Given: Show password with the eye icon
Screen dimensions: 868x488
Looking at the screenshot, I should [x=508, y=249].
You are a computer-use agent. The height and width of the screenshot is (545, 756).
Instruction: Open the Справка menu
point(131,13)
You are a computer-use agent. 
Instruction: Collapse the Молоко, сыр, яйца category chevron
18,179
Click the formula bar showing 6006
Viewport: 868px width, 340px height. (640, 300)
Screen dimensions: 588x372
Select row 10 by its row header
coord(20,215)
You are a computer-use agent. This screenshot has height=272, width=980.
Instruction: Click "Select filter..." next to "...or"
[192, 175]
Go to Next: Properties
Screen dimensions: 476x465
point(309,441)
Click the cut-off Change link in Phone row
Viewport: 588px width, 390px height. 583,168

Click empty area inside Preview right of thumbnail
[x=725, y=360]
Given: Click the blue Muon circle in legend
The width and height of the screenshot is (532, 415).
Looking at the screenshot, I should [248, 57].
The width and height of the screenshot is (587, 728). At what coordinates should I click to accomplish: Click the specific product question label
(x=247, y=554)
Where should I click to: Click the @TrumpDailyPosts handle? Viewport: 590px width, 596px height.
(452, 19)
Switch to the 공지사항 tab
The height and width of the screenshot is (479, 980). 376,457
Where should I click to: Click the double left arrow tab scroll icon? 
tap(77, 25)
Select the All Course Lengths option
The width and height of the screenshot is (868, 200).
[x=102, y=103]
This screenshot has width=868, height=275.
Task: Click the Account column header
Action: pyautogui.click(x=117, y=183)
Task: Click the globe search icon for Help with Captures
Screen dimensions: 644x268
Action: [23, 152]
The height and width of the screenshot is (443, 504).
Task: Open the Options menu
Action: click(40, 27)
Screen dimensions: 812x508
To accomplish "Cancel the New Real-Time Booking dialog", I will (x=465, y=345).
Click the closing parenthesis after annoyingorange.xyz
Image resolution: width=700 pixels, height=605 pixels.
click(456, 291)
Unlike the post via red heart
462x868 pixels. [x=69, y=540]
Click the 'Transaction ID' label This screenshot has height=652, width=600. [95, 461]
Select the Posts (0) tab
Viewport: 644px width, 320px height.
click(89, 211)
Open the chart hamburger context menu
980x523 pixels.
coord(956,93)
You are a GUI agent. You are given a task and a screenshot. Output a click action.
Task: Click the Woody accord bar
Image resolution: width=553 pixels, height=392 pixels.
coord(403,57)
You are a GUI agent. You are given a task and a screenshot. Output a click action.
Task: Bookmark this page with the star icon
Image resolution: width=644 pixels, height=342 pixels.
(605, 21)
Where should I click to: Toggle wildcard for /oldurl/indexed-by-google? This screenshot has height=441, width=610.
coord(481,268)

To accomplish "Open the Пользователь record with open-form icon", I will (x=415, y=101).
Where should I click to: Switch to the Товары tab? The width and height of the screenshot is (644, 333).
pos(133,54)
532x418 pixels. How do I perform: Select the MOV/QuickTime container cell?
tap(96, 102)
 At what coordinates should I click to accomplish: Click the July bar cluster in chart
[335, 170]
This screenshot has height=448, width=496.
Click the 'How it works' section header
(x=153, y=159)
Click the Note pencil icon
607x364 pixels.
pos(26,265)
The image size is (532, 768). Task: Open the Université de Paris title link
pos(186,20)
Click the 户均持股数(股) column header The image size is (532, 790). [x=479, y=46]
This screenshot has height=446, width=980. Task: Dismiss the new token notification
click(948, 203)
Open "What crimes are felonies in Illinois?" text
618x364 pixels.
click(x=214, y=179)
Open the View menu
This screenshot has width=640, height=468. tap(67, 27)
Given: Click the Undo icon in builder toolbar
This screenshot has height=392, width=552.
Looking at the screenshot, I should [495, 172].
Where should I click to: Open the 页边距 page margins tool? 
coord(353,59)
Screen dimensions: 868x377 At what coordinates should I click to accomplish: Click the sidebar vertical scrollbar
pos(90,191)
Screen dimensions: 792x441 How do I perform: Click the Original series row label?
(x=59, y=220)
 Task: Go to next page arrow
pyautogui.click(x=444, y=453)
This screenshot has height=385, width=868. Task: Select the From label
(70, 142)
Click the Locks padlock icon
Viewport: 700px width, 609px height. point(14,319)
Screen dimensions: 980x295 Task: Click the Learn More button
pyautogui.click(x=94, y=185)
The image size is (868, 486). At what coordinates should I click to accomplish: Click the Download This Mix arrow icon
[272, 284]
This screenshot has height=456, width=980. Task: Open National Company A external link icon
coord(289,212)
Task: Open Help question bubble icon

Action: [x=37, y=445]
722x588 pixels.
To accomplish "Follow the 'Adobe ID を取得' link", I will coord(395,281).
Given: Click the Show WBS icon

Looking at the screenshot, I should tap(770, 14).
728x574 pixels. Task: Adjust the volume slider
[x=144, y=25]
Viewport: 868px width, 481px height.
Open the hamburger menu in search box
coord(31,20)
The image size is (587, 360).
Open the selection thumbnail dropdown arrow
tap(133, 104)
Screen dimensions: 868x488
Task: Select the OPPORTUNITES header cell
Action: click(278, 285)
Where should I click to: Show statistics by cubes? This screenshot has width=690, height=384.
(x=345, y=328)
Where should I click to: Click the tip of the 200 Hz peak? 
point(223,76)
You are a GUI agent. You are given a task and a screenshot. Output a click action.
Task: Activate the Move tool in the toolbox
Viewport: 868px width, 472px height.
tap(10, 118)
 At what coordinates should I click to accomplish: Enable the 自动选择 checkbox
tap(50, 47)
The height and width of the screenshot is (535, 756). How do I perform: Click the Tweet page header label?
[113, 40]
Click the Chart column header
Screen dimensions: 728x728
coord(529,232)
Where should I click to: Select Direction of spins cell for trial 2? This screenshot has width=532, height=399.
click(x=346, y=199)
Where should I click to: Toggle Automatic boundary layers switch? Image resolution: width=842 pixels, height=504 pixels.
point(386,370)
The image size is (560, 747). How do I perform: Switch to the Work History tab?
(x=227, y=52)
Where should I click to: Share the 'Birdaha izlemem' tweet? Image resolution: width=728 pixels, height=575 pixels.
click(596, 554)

┄┄┄┄┄┄┄┄┄┄

• _Directions_:
The whole of the material above should be written out again, exactly.

• _Answer for the task_:
Given: Show password with the eye icon
Screen dimensions: 868x488
Looking at the screenshot, I should [x=508, y=249].
You are a computer-use agent. The height and width of the screenshot is (545, 756).
Instruction: Open the Справка menu
point(131,13)
You are a computer-use agent. 
Instruction: Collapse the Молоко, сыр, яйца category chevron
18,179
Click the formula bar showing 6006
Viewport: 868px width, 340px height. (640, 300)
Screen dimensions: 588x372
Select row 10 by its row header
coord(20,215)
You are a computer-use agent. This screenshot has height=272, width=980.
Instruction: Click "Select filter..." next to "...or"
[192, 175]
Go to Next: Properties
Screen dimensions: 476x465
point(309,441)
Click the cut-off Change link in Phone row
Viewport: 588px width, 390px height. 583,168

Click empty area inside Preview right of thumbnail
[x=725, y=360]
Given: Click the blue Muon circle in legend
The width and height of the screenshot is (532, 415).
Looking at the screenshot, I should [248, 57].
The width and height of the screenshot is (587, 728). At what coordinates should I click to accomplish: Click the specific product question label
(x=247, y=554)
Where should I click to: Click the @TrumpDailyPosts handle? Viewport: 590px width, 596px height.
(452, 19)
Switch to the 공지사항 tab
The height and width of the screenshot is (479, 980). 376,457
Where should I click to: Click the double left arrow tab scroll icon? 
tap(77, 25)
Select the All Course Lengths option
The width and height of the screenshot is (868, 200).
[x=102, y=103]
This screenshot has width=868, height=275.
Task: Click the Account column header
Action: pyautogui.click(x=117, y=183)
Task: Click the globe search icon for Help with Captures
Screen dimensions: 644x268
Action: [23, 152]
The height and width of the screenshot is (443, 504).
Task: Open the Options menu
Action: click(40, 27)
Screen dimensions: 812x508
To accomplish "Cancel the New Real-Time Booking dialog", I will (x=465, y=345).
Click the closing parenthesis after annoyingorange.xyz
Image resolution: width=700 pixels, height=605 pixels.
click(456, 291)
Unlike the post via red heart
462x868 pixels. [x=69, y=540]
Click the 'Transaction ID' label This screenshot has height=652, width=600. [95, 461]
Select the Posts (0) tab
Viewport: 644px width, 320px height.
click(89, 211)
Open the chart hamburger context menu
980x523 pixels.
coord(956,93)
You are a GUI agent. You are given a task and a screenshot. Output a click action.
Task: Click the Woody accord bar
Image resolution: width=553 pixels, height=392 pixels.
coord(403,57)
You are a GUI agent. You are given a task and a screenshot. Output a click action.
Task: Bookmark this page with the star icon
Image resolution: width=644 pixels, height=342 pixels.
(605, 21)
Where should I click to: Toggle wildcard for /oldurl/indexed-by-google? This screenshot has height=441, width=610.
coord(481,268)

To accomplish "Open the Пользователь record with open-form icon", I will (x=415, y=101).
Where should I click to: Switch to the Товары tab? The width and height of the screenshot is (644, 333).
pos(133,54)
532x418 pixels. How do I perform: Select the MOV/QuickTime container cell?
tap(96, 102)
 At what coordinates should I click to accomplish: Click the July bar cluster in chart
[335, 170]
This screenshot has height=448, width=496.
Click the 'How it works' section header
(x=153, y=159)
Click the Note pencil icon
607x364 pixels.
pos(26,265)
The image size is (532, 768). Task: Open the Université de Paris title link
pos(186,20)
Click the 户均持股数(股) column header The image size is (532, 790). [x=479, y=46]
This screenshot has height=446, width=980. Task: Dismiss the new token notification
click(948, 203)
Open "What crimes are felonies in Illinois?" text
618x364 pixels.
click(x=214, y=179)
Open the View menu
This screenshot has width=640, height=468. tap(67, 27)
Given: Click the Undo icon in builder toolbar
This screenshot has height=392, width=552.
Looking at the screenshot, I should [495, 172].
Where should I click to: Open the 页边距 page margins tool? 
coord(353,59)
Screen dimensions: 868x377 At what coordinates should I click to accomplish: Click the sidebar vertical scrollbar
pos(90,191)
Screen dimensions: 792x441 How do I perform: Click the Original series row label?
(x=59, y=220)
 Task: Go to next page arrow
pyautogui.click(x=444, y=453)
This screenshot has height=385, width=868. Task: Select the From label
(70, 142)
Click the Locks padlock icon
Viewport: 700px width, 609px height. point(14,319)
Screen dimensions: 980x295 Task: Click the Learn More button
pyautogui.click(x=94, y=185)
The image size is (868, 486). At what coordinates should I click to accomplish: Click the Download This Mix arrow icon
[272, 284]
This screenshot has height=456, width=980. Task: Open National Company A external link icon
coord(289,212)
Task: Open Help question bubble icon

Action: [x=37, y=445]
722x588 pixels.
To accomplish "Follow the 'Adobe ID を取得' link", I will coord(395,281).
Given: Click the Show WBS icon

Looking at the screenshot, I should tap(770, 14).
728x574 pixels. Task: Adjust the volume slider
[x=144, y=25]
Viewport: 868px width, 481px height.
Open the hamburger menu in search box
coord(31,20)
The image size is (587, 360).
Open the selection thumbnail dropdown arrow
tap(133, 104)
Screen dimensions: 868x488
Task: Select the OPPORTUNITES header cell
Action: click(278, 285)
Where should I click to: Show statistics by cubes? This screenshot has width=690, height=384.
(x=345, y=328)
Where should I click to: Click the tip of the 200 Hz peak? 
point(223,76)
You are a GUI agent. You are given a task and a screenshot. Output a click action.
Task: Activate the Move tool in the toolbox
Viewport: 868px width, 472px height.
tap(10, 118)
 At what coordinates should I click to accomplish: Enable the 自动选择 checkbox
tap(50, 47)
The height and width of the screenshot is (535, 756). How do I perform: Click the Tweet page header label?
[113, 40]
Click the Chart column header
Screen dimensions: 728x728
coord(529,232)
Where should I click to: Select Direction of spins cell for trial 2? This screenshot has width=532, height=399.
click(x=346, y=199)
Where should I click to: Toggle Automatic boundary layers switch? Image resolution: width=842 pixels, height=504 pixels.
point(386,370)
The image size is (560, 747). How do I perform: Switch to the Work History tab?
(x=227, y=52)
Where should I click to: Share the 'Birdaha izlemem' tweet? Image resolution: width=728 pixels, height=575 pixels.
click(596, 554)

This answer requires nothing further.